At the same time, Turkey continues its incursions into northern Iraq, hitting villages in the areas controlled by the PKK with aerial bombardments and mortar fire. Last Sunday, it was reported that, at the bequest of Turkey, and to facilitate the Turkish attacks, KDP forces had cut off the roads to and from 53 villages, preventing villagers from reaching their livestock and fields.
This week also brought more positive news from Iraq. On Wednesday, the Iraqi parliament finally agreed the 2021 budget, ending long-running disputes about the federal government’s share of oil revenue from the Kurdistan region, and the region’s share of federal funds. This will not, of course, solve underlying problems of corruption in the Kurdistan region, which will become even more obvious as this external excuse for the region’s economic difficulties is removed.
In Turkey itself, we have seen more crackdowns on student protests, and growing concerns over the political prisoners who are on hunger strike to demand an end to the isolation of Abdullah Öcalan. And we have even seen a video of government officers confiscating a villager’s sheep – an example of everyday harassment and corruption that Firat News Agency explains is not uncommon.
On Wednesday, it was what the HDP has labelled ‘political genocide’ that was postponed. The Constitutional Court sent the indictment calling for the closure of the Peoples’ Democratic Party (HDP) back to the Chief Public Prosecutor, citing ‘procedural deficiencies’. The call for the ban on the HDP came from Devlet Bahçeli, leader of the far-right Nationalist Movement Party (MHP), which the Turkish government relies on for support. Bahçeli responded to the Constitutional Court’s decision by calling for a ban on the Constitutional Court. This battle is far from over, and is, also, only part of the war to prevent the HDP from functioning. A court case against 108 leading party members opens on 26 April. Meanwhile, yesterday evening, deposed HDP MP and human rights defender, Ömer Faruk Gergerlioğlu, was taken from his flat to start a two-and-a-half year prison sentence. He was pushed and shoved out of the door without even being able to put on his shoes and had to be taken from the courthouse to the hospital as he started to experience chest pains.

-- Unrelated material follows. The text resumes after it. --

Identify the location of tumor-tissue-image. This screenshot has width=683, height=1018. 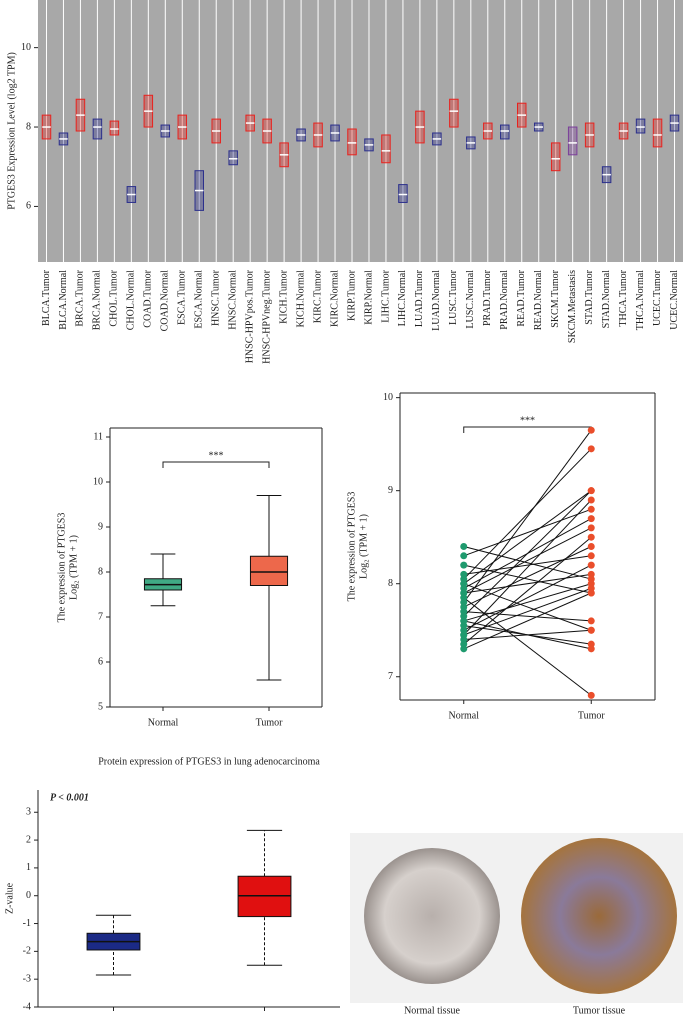
(599, 916).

If the Turkish nightmare is going to end, then different resistance struggles will have to come together – and officially-ingrained prejudices against the Kurds be overcome. In a press conference called on Wednesday in anticipation of his arrest, Gergerlioğlu made a call to the people of Turkey: “I would like to say something to the Turkish people: the Kurdish question has not been triggered by the Kurdish people, but by the state’s actions. It is the other peoples and not the Kurdish people who have to solve this problem. I appeal to the entire society of Turkey: I am not a Kurd. I lost my job because I worked for a solution to the Kurdish question. We have to solve the problem together. It is the children of all of us who are dying. I can be thrown into prison now; many of our colleagues are already there. However, it will not solve anything”.